EXTRAIT FOURNI:
☆ ☆ ☆ ☆
Vers le milieu du vingtième siècle, le jeu inspira beaucoup de mathématiciens et de mathématiciennes à appliquer leur expertise pour créer des programmes pour jouer aux échecs. Alan Turing (1912-1954) conçut, en 1948 avec un autre collègue statisticien, David G. Champernowne (1912-2000), un programme pour jouer. Fait remarquable, les ordinateurs de l’époque n’avaient pas la puissance requise pour effectuer les calculs, qui devaient donc être faits à la main. Le jeu resta longtemps un laboratoire pour tester l’intelligence artificielle. Par exemple, quand la mathématicienne et informaticienne Barbara Liskov (1939-) développa des heuristiques de recherche optimale pour sa thèse de doctorat en 1968, elle les appliqua à un programme spécifiquement créé pour jouer les fins de parties d’échecs.
☆ ☆ ☆ ☆
LISTE DE DONNÉES:
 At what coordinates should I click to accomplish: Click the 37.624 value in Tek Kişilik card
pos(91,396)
☆ ☆ ☆ ☆
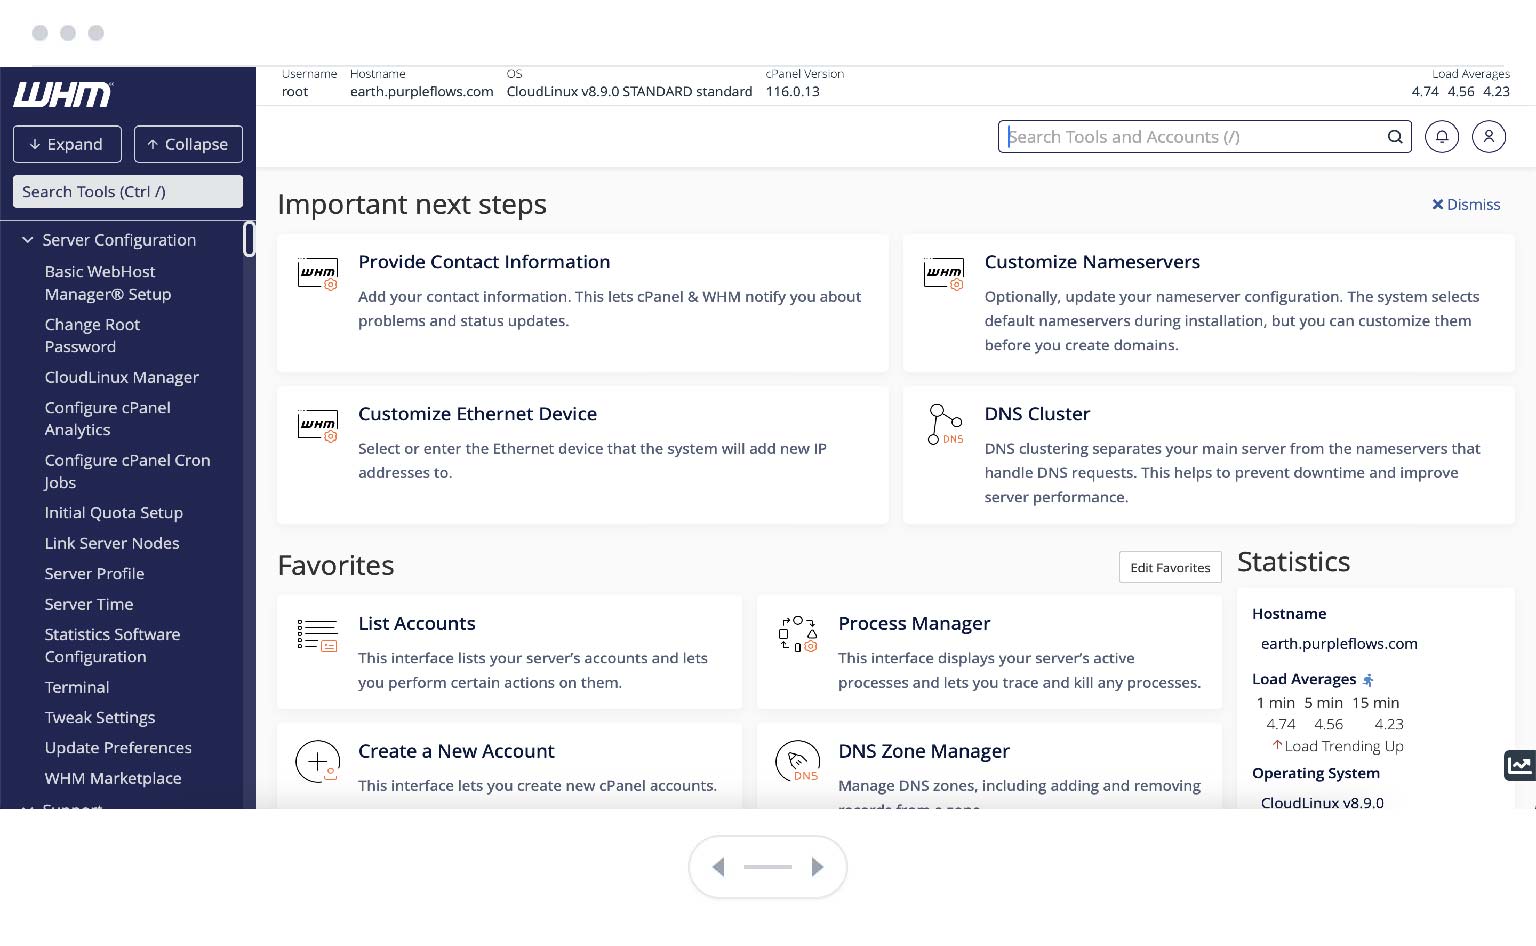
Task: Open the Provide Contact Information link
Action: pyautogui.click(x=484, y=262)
☆ ☆ ☆ ☆
CONSIGNES:
1. Relevez toutes les personnes nommées dans l'extrait sur les échecs.
2. Citez mot pour mot l'extrait, depuis « Vers le milieu » jusqu'à « de parties d’échecs. » inclus.
La liste constitue un matériau distinct de l'extrait.

CORRIGÉ DE L'EXERCICE:
1. Alan Turing, David G. Champernowne, Barbara Liskov

2.
Vers le milieu du vingtième siècle, le jeu inspira beaucoup de mathématiciens et de mathématiciennes à appliquer leur expertise pour créer des programmes pour jouer aux échecs. Alan Turing (1912-1954) conçut, en 1948 avec un autre collègue statisticien, David G. Champernowne (1912-2000), un programme pour jouer. Fait remarquable, les ordinateurs de l’époque n’avaient pas la puissance requise pour effectuer les calculs, qui devaient donc être faits à la main. Le jeu resta longtemps un laboratoire pour tester l’intelligence artificielle. Par exemple, quand la mathématicienne et informaticienne Barbara Liskov (1939-) développa des heuristiques de recherche optimale pour sa thèse de doctorat en 1968, elle les appliqua à un programme spécifiquement créé pour jouer les fins de parties d’échecs.